=== Section Start ===

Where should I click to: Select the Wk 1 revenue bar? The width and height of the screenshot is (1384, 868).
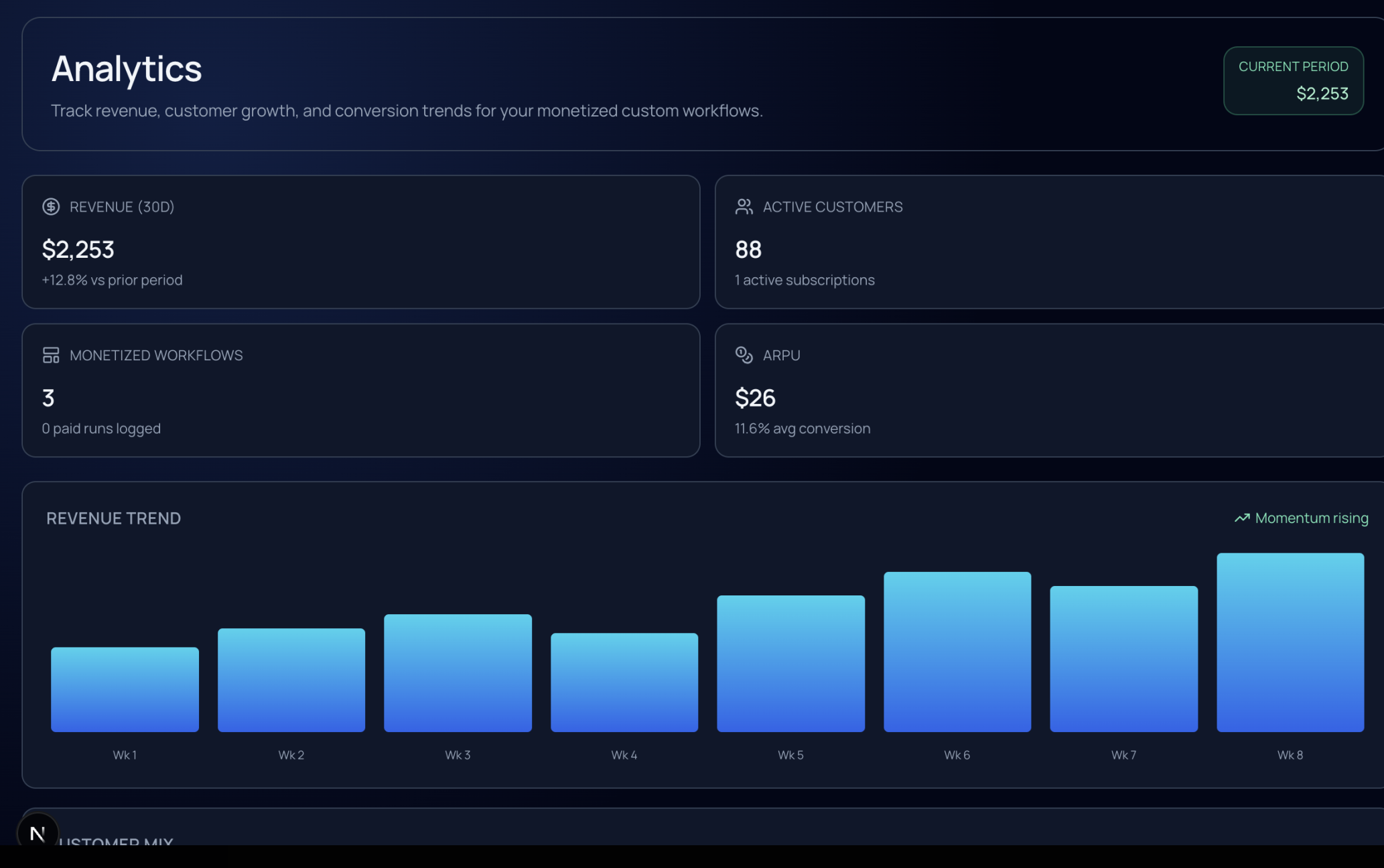pos(125,689)
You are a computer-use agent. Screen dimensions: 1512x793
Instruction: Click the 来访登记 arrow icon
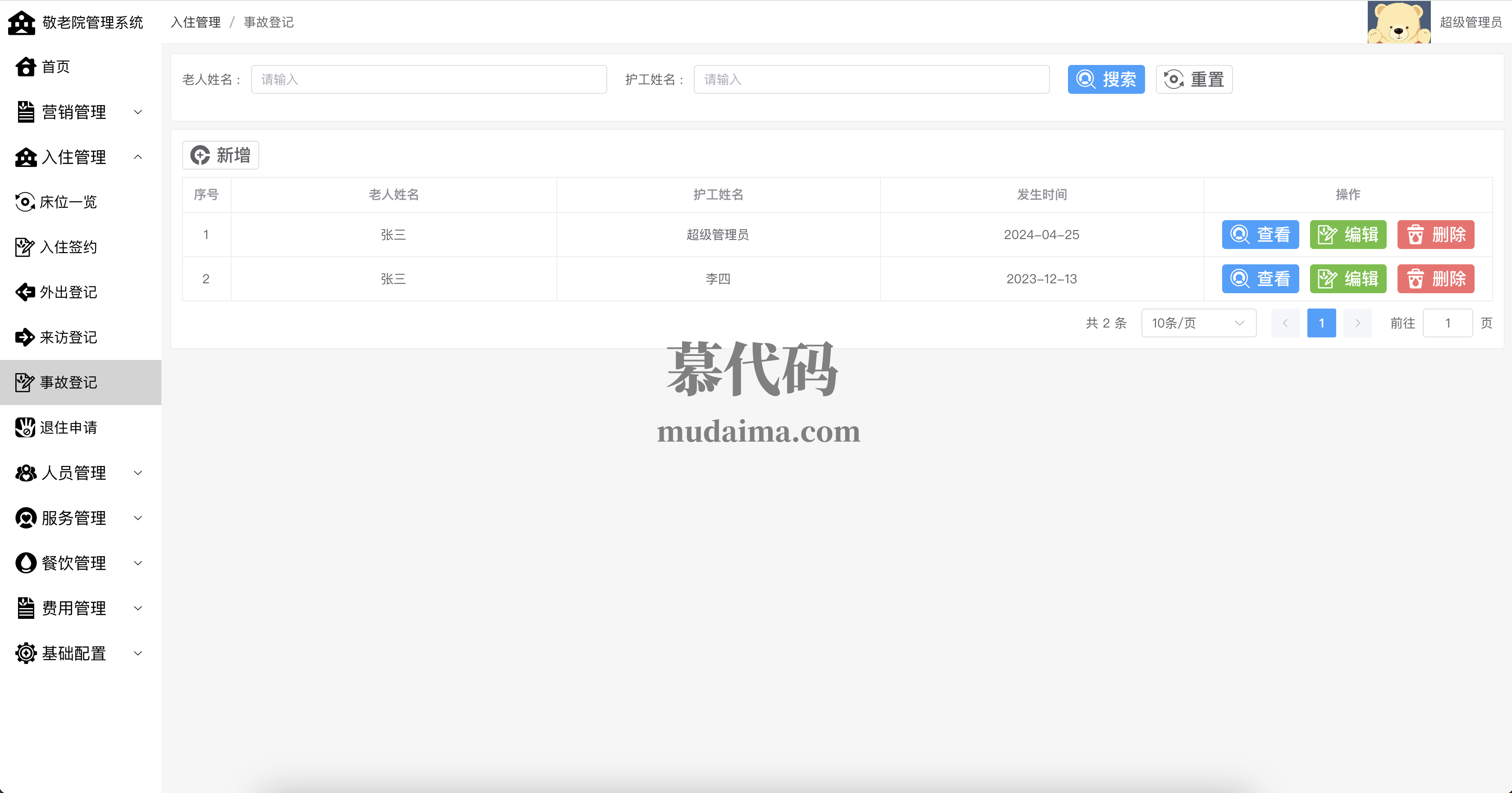coord(25,337)
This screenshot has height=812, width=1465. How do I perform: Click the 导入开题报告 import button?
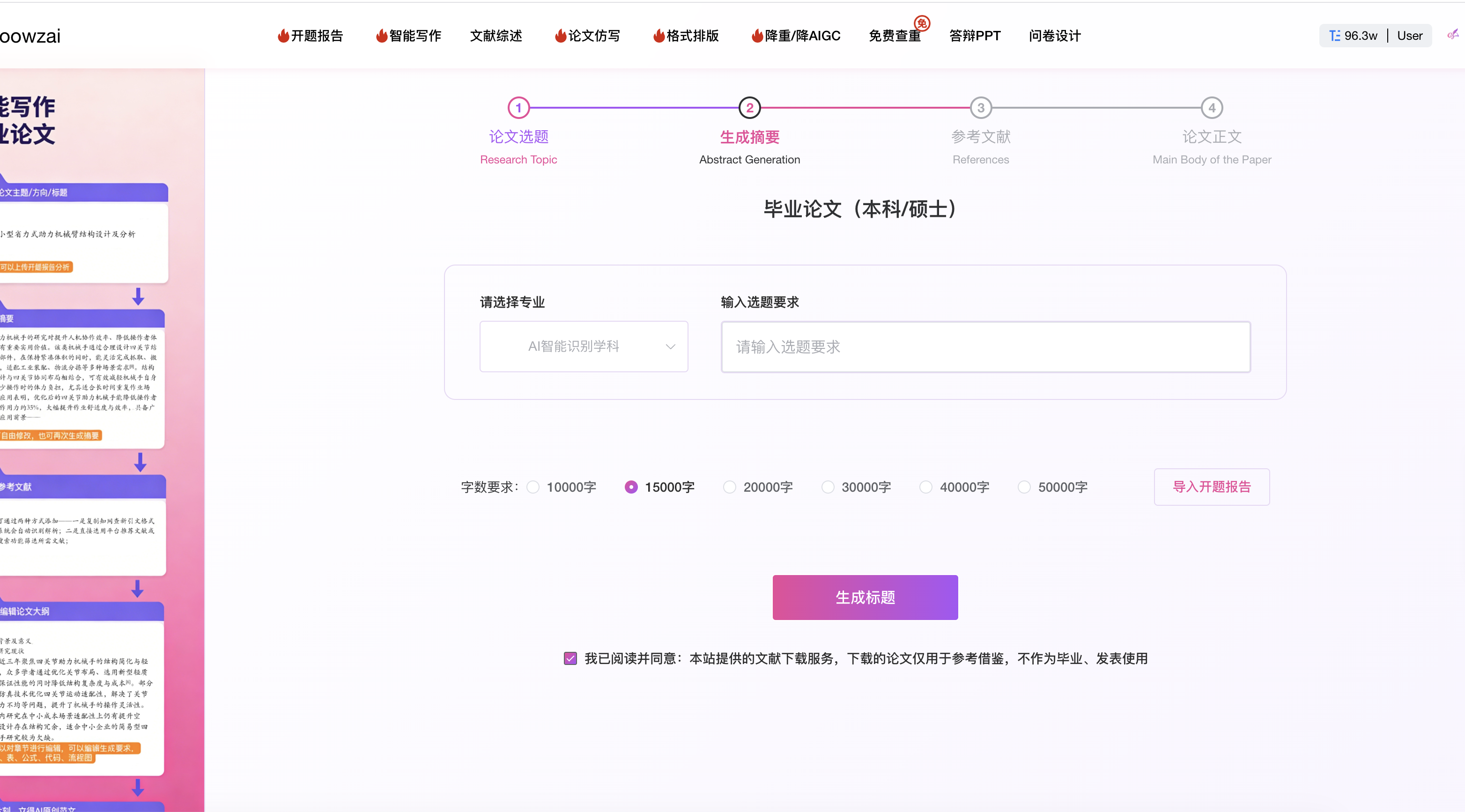(x=1211, y=487)
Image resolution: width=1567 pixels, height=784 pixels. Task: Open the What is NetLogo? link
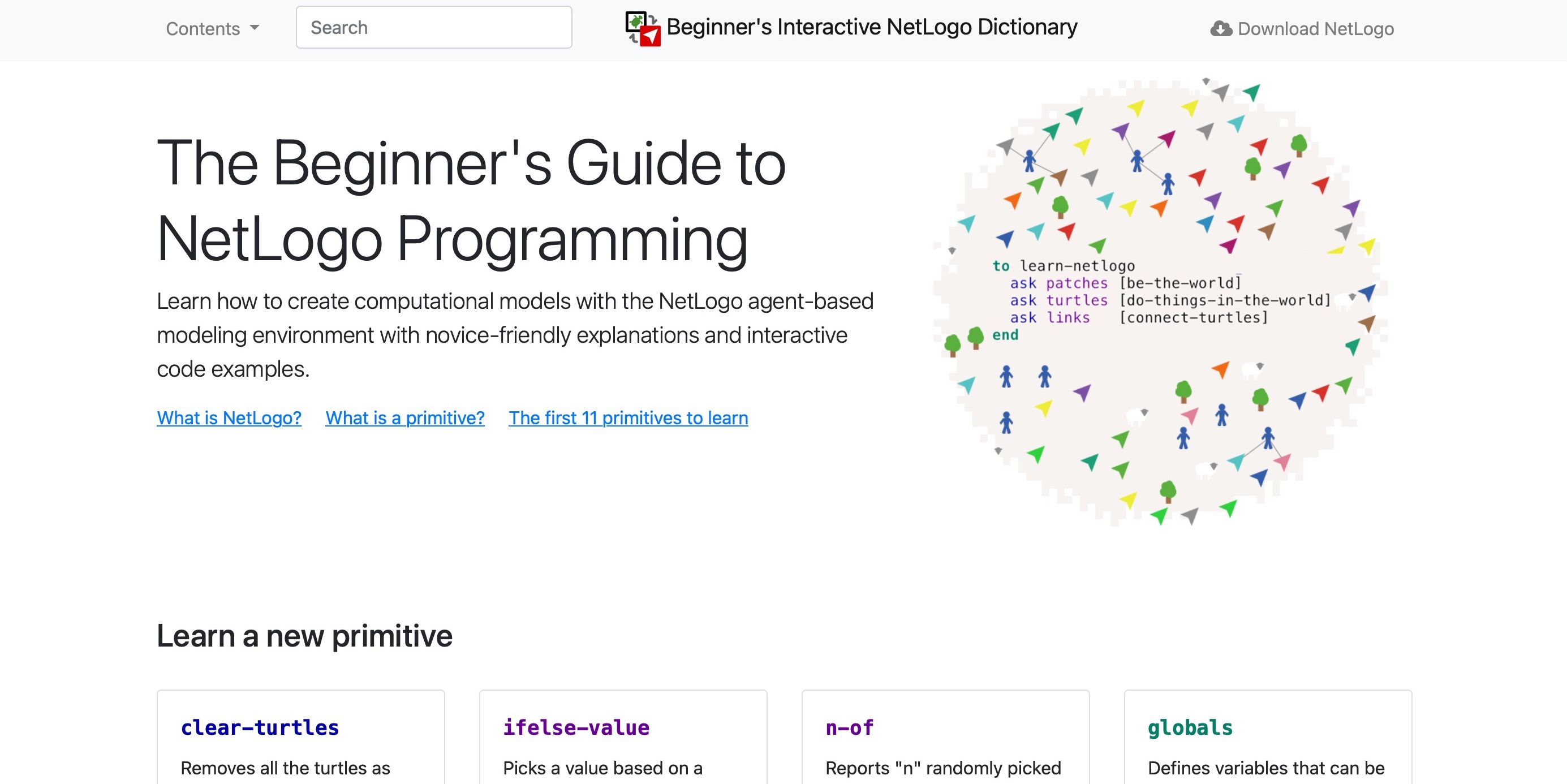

=== Section End ===

■ **Task brief**:
Output, exactly and only: the line containing "This screenshot has", the last line of the listing above, and every line in between. Leave the pictures out.

■ **Written solution**:
This screenshot has height=812, width=1465. How do I perform: Click the 导入开题报告 import button?
(x=1211, y=487)
Image resolution: width=1567 pixels, height=784 pixels. Task: Open the What is NetLogo? link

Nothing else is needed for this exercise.